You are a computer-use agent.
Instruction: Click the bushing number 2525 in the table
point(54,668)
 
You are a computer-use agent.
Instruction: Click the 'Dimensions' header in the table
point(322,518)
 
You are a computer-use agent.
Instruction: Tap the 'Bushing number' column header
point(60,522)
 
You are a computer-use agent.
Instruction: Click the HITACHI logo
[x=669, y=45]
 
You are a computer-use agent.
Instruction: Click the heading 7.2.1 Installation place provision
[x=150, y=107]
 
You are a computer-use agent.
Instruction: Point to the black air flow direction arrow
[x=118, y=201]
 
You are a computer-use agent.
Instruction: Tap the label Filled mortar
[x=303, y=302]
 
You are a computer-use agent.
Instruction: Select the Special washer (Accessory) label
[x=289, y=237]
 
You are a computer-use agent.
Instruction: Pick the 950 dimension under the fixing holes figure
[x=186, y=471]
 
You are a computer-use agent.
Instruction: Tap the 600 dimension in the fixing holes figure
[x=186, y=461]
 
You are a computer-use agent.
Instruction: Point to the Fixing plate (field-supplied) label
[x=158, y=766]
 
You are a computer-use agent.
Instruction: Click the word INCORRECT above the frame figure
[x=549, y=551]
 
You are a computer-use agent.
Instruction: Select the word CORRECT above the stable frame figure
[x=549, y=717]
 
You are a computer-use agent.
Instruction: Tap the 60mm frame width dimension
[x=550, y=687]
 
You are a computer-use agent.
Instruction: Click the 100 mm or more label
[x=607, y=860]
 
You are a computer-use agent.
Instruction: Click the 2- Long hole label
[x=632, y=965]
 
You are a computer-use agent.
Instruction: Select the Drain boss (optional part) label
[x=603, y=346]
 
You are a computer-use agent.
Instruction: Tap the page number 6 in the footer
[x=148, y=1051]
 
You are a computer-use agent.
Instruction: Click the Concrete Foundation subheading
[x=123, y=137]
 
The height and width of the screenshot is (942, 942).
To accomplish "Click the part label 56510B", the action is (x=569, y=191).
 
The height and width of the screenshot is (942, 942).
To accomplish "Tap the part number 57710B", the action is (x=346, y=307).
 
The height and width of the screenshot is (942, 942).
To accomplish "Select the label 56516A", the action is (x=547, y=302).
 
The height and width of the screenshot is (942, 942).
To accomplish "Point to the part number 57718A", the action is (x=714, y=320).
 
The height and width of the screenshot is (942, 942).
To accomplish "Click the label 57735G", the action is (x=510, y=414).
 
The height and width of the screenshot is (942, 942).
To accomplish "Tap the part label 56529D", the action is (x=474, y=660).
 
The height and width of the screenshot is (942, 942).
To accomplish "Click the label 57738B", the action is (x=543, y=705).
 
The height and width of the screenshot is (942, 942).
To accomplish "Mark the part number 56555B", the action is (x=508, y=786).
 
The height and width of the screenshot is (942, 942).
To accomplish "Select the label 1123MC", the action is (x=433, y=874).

Goal: Count the lines in the items above that contain the word "header", matching case exactly. Reply with the number only.

Result of the task: 2